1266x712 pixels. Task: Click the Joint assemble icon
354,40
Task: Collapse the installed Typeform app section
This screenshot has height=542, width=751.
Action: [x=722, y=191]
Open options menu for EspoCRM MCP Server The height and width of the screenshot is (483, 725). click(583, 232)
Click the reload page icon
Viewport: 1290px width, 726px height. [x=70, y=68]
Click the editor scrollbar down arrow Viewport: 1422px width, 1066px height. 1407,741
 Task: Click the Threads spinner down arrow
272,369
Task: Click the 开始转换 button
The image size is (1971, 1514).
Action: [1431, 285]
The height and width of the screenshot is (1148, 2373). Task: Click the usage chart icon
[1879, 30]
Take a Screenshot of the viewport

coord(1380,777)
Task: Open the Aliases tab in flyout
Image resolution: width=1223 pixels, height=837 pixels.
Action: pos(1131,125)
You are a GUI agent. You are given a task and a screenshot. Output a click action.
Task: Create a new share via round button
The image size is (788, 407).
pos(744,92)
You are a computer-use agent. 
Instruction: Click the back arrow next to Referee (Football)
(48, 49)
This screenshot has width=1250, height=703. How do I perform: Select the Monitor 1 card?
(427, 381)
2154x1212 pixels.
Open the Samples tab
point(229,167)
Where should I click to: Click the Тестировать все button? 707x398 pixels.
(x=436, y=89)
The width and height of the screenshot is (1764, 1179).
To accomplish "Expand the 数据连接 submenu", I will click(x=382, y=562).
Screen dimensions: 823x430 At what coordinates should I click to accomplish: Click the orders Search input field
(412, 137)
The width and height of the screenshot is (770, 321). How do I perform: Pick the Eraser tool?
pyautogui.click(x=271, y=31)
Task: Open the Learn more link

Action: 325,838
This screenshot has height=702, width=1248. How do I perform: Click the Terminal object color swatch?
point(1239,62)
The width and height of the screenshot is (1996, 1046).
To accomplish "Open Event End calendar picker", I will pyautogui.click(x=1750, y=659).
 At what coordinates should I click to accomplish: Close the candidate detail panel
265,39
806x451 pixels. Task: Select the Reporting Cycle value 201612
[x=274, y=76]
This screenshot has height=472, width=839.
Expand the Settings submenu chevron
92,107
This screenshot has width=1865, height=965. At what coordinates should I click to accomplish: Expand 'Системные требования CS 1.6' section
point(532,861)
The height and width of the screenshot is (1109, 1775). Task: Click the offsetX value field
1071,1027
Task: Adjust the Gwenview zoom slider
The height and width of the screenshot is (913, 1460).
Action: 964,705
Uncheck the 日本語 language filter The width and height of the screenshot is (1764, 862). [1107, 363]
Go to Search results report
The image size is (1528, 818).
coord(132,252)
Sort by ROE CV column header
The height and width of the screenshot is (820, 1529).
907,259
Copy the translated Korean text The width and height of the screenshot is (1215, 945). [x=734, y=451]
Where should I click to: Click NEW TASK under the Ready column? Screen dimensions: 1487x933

- [EXERCISE GOAL]:
From the listing above, return every line that contains the word "agent".

- [PROBLEM SOLUTION]:
You are a GUI agent. You are given a task and a screenshot. Output a click action.
You are a computer-use agent. 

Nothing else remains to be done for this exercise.